### What the task requires
Your answer should be the records, restated word for word.

### Exercise data

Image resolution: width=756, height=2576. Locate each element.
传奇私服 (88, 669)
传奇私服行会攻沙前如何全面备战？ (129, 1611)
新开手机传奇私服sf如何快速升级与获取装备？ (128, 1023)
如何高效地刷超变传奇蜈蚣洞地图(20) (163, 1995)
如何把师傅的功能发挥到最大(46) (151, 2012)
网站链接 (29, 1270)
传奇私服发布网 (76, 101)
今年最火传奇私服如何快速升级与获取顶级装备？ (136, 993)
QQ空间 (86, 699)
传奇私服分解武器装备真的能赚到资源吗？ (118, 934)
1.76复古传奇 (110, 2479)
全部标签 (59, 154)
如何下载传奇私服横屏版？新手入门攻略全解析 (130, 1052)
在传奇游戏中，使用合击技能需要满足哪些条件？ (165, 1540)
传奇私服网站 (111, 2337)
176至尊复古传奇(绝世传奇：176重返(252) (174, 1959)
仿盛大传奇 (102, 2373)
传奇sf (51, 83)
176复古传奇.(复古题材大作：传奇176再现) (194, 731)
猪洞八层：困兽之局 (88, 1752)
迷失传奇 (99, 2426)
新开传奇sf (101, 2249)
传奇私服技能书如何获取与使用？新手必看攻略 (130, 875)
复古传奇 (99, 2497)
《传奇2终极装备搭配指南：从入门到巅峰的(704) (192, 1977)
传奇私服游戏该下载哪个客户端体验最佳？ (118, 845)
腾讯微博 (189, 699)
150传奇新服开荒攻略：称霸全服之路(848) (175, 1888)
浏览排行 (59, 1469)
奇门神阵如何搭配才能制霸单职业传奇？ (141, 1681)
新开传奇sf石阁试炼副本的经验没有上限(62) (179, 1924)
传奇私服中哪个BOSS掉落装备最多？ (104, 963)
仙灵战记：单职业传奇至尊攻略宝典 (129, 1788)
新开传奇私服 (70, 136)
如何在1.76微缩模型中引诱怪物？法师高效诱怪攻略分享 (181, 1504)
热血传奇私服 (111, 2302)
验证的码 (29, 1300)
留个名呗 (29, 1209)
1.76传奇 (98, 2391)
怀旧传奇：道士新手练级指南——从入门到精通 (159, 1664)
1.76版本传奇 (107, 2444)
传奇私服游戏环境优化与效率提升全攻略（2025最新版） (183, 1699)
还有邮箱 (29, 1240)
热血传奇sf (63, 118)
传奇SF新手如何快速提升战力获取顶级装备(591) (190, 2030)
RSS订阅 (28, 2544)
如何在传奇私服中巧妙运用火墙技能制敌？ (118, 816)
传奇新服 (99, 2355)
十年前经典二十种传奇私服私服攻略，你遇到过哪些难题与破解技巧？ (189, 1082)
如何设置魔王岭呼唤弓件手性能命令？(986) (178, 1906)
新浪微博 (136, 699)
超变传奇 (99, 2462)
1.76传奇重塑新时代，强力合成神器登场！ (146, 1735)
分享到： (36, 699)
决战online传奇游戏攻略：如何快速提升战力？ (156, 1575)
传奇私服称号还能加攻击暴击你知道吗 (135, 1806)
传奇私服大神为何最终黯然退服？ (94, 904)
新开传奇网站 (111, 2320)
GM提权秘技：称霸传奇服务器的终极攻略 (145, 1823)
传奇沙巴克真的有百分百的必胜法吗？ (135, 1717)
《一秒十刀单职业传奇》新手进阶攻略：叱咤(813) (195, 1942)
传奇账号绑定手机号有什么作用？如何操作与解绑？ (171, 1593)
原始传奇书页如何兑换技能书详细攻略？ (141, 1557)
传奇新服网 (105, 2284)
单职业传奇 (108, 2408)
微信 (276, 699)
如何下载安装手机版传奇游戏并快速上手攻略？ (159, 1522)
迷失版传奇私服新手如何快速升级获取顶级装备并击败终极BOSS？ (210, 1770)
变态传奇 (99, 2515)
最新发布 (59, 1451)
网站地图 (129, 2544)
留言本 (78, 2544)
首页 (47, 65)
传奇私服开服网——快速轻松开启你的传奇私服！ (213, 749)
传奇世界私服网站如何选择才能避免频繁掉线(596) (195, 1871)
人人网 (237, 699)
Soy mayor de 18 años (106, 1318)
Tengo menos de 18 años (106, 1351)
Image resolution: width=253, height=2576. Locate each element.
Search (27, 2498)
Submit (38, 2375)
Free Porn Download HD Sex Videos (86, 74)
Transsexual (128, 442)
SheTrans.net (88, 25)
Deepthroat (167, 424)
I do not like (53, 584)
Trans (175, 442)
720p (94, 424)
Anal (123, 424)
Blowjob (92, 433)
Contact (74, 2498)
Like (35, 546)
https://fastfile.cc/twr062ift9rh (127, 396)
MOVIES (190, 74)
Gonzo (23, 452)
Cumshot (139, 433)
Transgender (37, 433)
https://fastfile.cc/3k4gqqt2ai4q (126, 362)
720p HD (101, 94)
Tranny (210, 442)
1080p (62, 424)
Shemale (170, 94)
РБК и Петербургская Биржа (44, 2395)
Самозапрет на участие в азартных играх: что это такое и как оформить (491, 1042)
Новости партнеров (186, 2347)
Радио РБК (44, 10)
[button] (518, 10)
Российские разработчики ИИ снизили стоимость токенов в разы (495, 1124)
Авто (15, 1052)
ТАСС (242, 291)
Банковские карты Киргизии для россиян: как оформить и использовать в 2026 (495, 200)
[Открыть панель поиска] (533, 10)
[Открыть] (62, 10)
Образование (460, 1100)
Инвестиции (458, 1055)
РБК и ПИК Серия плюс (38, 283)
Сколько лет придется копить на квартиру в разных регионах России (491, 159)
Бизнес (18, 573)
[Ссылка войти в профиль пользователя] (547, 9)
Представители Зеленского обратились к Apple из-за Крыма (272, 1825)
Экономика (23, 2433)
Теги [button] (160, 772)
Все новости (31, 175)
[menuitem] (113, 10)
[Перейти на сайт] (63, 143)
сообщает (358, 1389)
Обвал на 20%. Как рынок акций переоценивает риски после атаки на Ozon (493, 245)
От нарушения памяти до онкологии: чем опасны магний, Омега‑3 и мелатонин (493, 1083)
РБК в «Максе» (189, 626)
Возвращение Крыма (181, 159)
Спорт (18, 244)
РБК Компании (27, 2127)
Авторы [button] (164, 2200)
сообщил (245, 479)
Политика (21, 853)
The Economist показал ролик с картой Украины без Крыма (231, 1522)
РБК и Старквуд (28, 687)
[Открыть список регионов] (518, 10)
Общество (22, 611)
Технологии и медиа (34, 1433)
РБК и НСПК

### Answer to the exercise
Image resolution: width=756, height=2576. Locate each element.
传奇私服 (88, 669)
传奇私服行会攻沙前如何全面备战？ (129, 1611)
新开手机传奇私服sf如何快速升级与获取装备？ (128, 1023)
如何高效地刷超变传奇蜈蚣洞地图(20) (163, 1995)
如何把师傅的功能发挥到最大(46) (151, 2012)
网站链接 (29, 1270)
传奇私服发布网 (76, 101)
今年最火传奇私服如何快速升级与获取顶级装备？ (136, 993)
QQ空间 (86, 699)
传奇私服分解武器装备真的能赚到资源吗？ (118, 934)
1.76复古传奇 (110, 2479)
全部标签 (59, 154)
如何下载传奇私服横屏版？新手入门攻略全解析 (130, 1052)
在传奇游戏中，使用合击技能需要满足哪些条件？ (165, 1540)
传奇私服网站 (111, 2337)
176至尊复古传奇(绝世传奇：176重返(252) (174, 1959)
仿盛大传奇 (102, 2373)
传奇sf (51, 83)
176复古传奇.(复古题材大作：传奇176再现) (194, 731)
猪洞八层：困兽之局 (88, 1752)
迷失传奇 (99, 2426)
新开传奇sf (101, 2249)
传奇私服技能书如何获取与使用？新手必看攻略 (130, 875)
复古传奇 (99, 2497)
《传奇2终极装备搭配指南：从入门到巅峰的(704) (192, 1977)
传奇私服游戏该下载哪个客户端体验最佳？ (118, 845)
腾讯微博 (189, 699)
150传奇新服开荒攻略：称霸全服之路(848) (175, 1888)
浏览排行 (59, 1469)
奇门神阵如何搭配才能制霸单职业传奇？ (141, 1681)
新开传奇sf石阁试炼副本的经验没有上限(62) (179, 1924)
传奇私服中哪个BOSS掉落装备最多？ (104, 963)
仙灵战记：单职业传奇至尊攻略宝典 (129, 1788)
新开传奇私服 (70, 136)
如何在1.76微缩模型中引诱怪物？法师高效诱怪攻略分享 (181, 1504)
热血传奇私服 (111, 2302)
验证的码 (29, 1300)
留个名呗 (29, 1209)
1.76传奇 (98, 2391)
怀旧传奇：道士新手练级指南——从入门到精通 (159, 1664)
1.76版本传奇 (107, 2444)
传奇私服游戏环境优化与效率提升全攻略（2025最新版） (183, 1699)
还有邮箱 (29, 1240)
热血传奇sf (63, 118)
传奇SF新手如何快速提升战力获取顶级装备(591) (190, 2030)
RSS订阅 (28, 2544)
如何在传奇私服中巧妙运用火墙技能制敌？ (118, 816)
传奇新服 (99, 2355)
十年前经典二十种传奇私服私服攻略，你遇到过哪些难题与破解技巧？ (189, 1082)
如何设置魔王岭呼唤弓件手性能命令？(986) (178, 1906)
新浪微博 (136, 699)
超变传奇 (99, 2462)
1.76传奇重塑新时代，强力合成神器登场！ (146, 1735)
分享到： (36, 699)
决战online传奇游戏攻略：如何快速提升战力？ (156, 1575)
传奇私服称号还能加攻击暴击你知道吗 (135, 1806)
传奇私服大神为何最终黯然退服？ (94, 904)
新开传奇网站 (111, 2320)
GM提权秘技：称霸传奇服务器的终极攻略 (145, 1823)
传奇沙巴克真的有百分百的必胜法吗？ (135, 1717)
《一秒十刀单职业传奇》新手进阶攻略：叱咤(813) (195, 1942)
传奇账号绑定手机号有什么作用？如何操作与解绑？ (171, 1593)
原始传奇书页如何兑换技能书详细攻略？ (141, 1557)
传奇新服网 (105, 2284)
单职业传奇 (108, 2408)
微信 (276, 699)
如何下载安装手机版传奇游戏并快速上手攻略？ (159, 1522)
迷失版传奇私服新手如何快速升级获取顶级装备并击败终极BOSS？ (210, 1770)
变态传奇 (99, 2515)
最新发布 (59, 1451)
网站地图 (129, 2544)
留言本 (78, 2544)
首页 (47, 65)
传奇私服开服网——快速轻松开启你的传奇私服！ (213, 749)
传奇世界私服网站如何选择才能避免频繁掉线(596) (195, 1871)
人人网 (237, 699)
Soy mayor de 18 años (106, 1318)
Tengo menos de 18 años (106, 1351)
Image resolution: width=253, height=2576. Locate each element.
Search (27, 2498)
Submit (38, 2375)
Free Porn Download HD Sex Videos (86, 74)
Transsexual (128, 442)
SheTrans.net (88, 25)
Deepthroat (167, 424)
I do not like (53, 584)
Trans (175, 442)
720p (94, 424)
Anal (123, 424)
Blowjob (92, 433)
Contact (74, 2498)
Like (35, 546)
https://fastfile.cc/twr062ift9rh (127, 396)
MOVIES (190, 74)
Gonzo (23, 452)
Cumshot (139, 433)
Transgender (37, 433)
https://fastfile.cc/3k4gqqt2ai4q (126, 362)
720p HD (101, 94)
Tranny (210, 442)
1080p (62, 424)
Shemale (170, 94)
РБК и Петербургская Биржа (44, 2395)
Самозапрет на участие в азартных играх: что это такое и как оформить (491, 1042)
Новости партнеров (186, 2347)
Радио РБК (44, 10)
[button] (518, 10)
Российские разработчики ИИ снизили стоимость токенов в разы (495, 1124)
Авто (15, 1052)
ТАСС (242, 291)
Банковские карты Киргизии для россиян: как оформить и использовать в 2026 (495, 200)
[Открыть панель поиска] (533, 10)
[Открыть] (62, 10)
Образование (460, 1100)
Инвестиции (458, 1055)
РБК и ПИК Серия плюс (38, 283)
Сколько лет придется копить на квартиру в разных регионах России (491, 159)
Бизнес (18, 573)
[Ссылка войти в профиль пользователя] (547, 9)
Представители Зеленского обратились к Apple из-за Крыма (272, 1825)
Экономика (23, 2433)
Теги [button] (160, 772)
Все новости (31, 175)
[menuitem] (113, 10)
[Перейти на сайт] (63, 143)
сообщает (358, 1389)
Обвал на 20%. Как рынок акций переоценивает риски после атаки на Ozon (493, 245)
От нарушения памяти до онкологии: чем опасны магний, Омега‑3 и мелатонин (493, 1083)
РБК в «Максе» (189, 626)
Возвращение Крыма (181, 159)
Спорт (18, 244)
РБК Компании (27, 2127)
Авторы [button] (164, 2200)
сообщил (245, 479)
Политика (21, 853)
The Economist показал ролик с картой Украины без Крыма (231, 1522)
РБК и Старквуд (28, 687)
[Открыть список регионов] (518, 10)
Общество (22, 611)
Технологии и медиа (34, 1433)
РБК и НСПК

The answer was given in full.